New in version 20, PxrCamera is a projection plugin that supports a perspective projection with a number of physical effects, including tilt-shift depth of field, chromatic aberration, lens distortion, vignetting, and a rolling shutter.
A perspective projection is the kind we are normally used to, with a vanishing point at the horizon, and where objects shrink as they get farther away. Typically, we think of looking through the top of a pyramid, with the tip at the camera point, and the screen (film) plane exactly one unit in front of the camera. Objects are projected onto the screen plane along lines that intersect at the camera and get farther apart with distance. This projection allows users to specify depth of field settings for defocus, aperture settings for Bokeh, and shutter times for advanced motion blur effects.

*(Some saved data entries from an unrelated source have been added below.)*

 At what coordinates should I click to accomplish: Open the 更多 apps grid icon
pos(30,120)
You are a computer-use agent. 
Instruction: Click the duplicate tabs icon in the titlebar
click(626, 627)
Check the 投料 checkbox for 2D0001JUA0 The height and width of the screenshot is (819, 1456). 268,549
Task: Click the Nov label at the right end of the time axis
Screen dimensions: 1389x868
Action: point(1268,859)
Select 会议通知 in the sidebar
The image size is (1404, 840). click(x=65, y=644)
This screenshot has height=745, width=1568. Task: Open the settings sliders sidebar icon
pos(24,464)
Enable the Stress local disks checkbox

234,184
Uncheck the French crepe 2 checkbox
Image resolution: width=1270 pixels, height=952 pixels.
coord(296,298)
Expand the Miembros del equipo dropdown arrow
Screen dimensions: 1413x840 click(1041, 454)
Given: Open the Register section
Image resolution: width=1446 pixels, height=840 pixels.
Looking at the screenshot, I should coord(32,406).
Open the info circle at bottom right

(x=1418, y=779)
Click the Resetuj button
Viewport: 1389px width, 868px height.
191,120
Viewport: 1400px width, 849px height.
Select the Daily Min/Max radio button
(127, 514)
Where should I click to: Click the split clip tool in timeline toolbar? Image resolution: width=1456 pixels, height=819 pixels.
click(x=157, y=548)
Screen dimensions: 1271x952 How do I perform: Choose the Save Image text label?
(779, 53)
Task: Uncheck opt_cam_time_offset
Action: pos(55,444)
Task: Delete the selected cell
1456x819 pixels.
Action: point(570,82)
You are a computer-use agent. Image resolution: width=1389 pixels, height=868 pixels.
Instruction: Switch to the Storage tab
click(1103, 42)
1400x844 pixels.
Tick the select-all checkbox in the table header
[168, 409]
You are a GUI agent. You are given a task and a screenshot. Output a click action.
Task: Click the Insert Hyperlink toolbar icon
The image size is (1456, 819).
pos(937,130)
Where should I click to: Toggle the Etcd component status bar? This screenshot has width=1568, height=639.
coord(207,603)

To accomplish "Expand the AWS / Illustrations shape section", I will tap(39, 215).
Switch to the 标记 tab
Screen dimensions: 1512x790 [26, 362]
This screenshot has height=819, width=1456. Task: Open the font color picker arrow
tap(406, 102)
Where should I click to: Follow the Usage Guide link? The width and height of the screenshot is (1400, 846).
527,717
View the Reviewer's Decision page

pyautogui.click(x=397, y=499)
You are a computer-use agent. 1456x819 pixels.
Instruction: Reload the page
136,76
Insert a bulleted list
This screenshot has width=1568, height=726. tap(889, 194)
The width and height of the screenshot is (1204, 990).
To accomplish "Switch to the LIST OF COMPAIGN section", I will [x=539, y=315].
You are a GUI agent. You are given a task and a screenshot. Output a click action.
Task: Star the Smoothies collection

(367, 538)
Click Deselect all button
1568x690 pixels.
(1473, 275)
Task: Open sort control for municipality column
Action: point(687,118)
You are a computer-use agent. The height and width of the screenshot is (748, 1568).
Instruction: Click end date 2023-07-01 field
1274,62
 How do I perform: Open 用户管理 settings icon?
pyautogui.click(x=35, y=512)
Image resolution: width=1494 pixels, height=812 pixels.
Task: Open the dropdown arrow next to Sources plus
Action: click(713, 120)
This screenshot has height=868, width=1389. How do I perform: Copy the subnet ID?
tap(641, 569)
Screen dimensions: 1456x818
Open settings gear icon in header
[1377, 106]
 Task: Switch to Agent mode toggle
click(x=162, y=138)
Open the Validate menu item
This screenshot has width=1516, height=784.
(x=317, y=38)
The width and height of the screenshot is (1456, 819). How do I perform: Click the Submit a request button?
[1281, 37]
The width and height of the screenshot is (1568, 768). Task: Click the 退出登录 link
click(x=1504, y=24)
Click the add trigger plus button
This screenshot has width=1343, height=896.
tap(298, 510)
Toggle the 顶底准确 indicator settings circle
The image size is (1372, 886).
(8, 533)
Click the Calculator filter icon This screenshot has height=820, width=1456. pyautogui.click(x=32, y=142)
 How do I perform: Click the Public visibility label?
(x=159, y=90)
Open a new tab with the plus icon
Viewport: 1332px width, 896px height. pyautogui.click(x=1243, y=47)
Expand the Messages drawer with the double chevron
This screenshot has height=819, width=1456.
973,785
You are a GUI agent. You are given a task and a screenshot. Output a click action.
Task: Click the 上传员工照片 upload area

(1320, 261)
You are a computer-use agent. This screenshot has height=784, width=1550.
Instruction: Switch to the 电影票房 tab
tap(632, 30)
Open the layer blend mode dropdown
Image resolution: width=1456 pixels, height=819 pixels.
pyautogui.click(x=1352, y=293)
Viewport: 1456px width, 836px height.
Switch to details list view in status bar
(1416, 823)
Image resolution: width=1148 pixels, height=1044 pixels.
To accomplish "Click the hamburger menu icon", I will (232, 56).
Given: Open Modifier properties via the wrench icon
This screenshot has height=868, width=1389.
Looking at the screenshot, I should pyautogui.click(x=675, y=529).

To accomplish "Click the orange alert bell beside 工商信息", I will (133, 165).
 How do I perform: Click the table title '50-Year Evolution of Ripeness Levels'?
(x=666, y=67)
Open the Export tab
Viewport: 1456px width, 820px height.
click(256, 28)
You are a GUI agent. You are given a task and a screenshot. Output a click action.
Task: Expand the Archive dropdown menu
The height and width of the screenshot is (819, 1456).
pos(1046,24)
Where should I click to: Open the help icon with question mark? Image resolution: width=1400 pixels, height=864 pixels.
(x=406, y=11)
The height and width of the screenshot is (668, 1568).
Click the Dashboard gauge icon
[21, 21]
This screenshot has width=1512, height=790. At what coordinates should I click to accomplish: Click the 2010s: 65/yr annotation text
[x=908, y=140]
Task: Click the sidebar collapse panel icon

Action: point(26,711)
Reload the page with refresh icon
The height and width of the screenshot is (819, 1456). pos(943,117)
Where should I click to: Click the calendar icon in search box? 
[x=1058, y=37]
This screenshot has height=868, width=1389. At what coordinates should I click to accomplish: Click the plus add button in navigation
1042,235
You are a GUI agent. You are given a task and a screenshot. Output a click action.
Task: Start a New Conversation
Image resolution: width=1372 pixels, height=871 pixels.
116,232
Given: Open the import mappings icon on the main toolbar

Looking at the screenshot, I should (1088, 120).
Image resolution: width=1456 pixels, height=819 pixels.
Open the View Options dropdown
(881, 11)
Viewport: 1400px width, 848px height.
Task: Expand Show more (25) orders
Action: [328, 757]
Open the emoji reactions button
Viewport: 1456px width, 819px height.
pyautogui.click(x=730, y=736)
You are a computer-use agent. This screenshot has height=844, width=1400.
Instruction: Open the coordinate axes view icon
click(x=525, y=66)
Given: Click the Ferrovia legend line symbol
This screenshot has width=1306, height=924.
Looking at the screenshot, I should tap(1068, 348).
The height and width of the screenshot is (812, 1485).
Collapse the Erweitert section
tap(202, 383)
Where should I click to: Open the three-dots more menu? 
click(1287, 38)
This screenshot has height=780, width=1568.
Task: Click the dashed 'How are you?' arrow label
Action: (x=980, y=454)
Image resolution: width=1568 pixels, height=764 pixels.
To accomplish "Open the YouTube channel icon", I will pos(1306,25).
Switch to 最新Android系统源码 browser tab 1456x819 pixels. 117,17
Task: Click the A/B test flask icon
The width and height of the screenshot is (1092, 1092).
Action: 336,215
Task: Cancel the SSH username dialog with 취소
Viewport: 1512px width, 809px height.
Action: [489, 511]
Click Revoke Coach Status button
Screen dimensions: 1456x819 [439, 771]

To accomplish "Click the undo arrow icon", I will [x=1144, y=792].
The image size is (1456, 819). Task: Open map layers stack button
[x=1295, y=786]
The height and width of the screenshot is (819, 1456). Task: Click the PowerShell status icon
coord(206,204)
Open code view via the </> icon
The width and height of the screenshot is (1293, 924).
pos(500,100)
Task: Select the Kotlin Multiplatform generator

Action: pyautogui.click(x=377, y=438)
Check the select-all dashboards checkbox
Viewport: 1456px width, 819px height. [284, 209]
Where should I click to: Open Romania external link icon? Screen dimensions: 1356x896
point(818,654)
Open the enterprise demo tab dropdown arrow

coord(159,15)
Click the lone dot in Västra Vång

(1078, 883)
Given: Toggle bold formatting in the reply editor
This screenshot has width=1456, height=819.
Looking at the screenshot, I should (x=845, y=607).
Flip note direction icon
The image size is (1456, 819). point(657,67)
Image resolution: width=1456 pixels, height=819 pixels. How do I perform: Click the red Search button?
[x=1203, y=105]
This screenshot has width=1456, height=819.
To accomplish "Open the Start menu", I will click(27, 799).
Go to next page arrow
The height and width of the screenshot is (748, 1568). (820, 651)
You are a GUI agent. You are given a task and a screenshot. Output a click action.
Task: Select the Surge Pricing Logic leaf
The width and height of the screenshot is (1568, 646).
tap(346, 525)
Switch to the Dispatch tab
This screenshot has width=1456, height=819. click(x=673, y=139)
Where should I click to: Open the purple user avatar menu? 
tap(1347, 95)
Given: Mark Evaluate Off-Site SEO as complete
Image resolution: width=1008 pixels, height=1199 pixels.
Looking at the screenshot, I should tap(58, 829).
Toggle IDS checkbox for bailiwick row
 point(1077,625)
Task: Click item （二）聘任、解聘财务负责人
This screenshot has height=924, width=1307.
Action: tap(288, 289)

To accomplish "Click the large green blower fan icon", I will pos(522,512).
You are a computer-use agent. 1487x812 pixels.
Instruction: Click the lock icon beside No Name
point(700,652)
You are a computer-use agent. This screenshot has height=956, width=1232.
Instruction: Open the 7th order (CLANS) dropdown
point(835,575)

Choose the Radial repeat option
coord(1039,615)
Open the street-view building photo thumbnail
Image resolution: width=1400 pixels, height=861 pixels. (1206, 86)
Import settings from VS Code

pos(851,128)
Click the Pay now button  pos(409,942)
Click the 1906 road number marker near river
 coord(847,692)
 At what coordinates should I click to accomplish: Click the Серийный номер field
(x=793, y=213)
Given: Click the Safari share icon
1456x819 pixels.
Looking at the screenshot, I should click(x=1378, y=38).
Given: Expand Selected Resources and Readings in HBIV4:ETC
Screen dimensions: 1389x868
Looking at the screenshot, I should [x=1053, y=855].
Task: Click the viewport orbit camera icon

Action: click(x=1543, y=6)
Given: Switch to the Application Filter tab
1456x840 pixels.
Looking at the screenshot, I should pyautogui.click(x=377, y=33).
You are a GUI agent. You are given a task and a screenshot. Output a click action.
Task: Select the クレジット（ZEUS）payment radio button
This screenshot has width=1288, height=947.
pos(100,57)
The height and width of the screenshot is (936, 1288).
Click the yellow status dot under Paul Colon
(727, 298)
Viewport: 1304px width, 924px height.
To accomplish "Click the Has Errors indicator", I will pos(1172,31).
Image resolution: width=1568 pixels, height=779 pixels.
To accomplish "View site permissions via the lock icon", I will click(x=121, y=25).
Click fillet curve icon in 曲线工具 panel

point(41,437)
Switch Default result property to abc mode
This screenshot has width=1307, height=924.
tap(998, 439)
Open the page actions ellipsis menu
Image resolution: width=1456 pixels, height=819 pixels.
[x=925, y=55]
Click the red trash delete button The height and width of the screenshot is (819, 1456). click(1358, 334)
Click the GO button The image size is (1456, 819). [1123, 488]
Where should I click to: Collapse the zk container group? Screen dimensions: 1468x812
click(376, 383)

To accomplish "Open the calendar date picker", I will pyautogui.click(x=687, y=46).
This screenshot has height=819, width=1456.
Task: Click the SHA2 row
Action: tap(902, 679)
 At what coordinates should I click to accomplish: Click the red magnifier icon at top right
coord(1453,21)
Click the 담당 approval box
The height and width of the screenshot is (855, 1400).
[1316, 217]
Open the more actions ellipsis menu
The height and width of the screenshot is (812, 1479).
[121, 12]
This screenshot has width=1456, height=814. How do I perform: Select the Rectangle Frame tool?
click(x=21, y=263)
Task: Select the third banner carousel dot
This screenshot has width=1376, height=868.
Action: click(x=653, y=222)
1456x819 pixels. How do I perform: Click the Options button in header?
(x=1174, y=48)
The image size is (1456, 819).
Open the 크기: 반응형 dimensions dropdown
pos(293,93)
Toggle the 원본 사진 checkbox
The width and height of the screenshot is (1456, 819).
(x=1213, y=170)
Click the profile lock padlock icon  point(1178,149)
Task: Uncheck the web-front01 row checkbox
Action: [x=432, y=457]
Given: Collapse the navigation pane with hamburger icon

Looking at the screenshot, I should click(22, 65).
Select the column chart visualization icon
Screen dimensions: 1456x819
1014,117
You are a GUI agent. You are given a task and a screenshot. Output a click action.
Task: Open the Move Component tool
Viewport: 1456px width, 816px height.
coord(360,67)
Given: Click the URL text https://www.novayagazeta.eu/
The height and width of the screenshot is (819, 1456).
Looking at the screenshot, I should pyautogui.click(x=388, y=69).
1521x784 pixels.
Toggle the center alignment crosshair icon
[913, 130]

An orthographic projection is a much simpler projection. This is sometimes called a parallel projection, because here we project objects onto the screen plane along parallel lines that are perpendicular to the screen. They don't go through the camera at all, unless you like to think of the camera as being an infinite distance behind the screen plane. Objects appear the same size on the screen independent of their distance from the camera.
With the move to fully ray-raced rendering in RIS mode, however, new projections become possible. Sphere, cylinder, and torus projections can be used to render environment maps and panoramic images. User-created projections can also be defined using plugins; rolling shutters, lens abberations, and theater dome projections are just some of the possibilities this enables.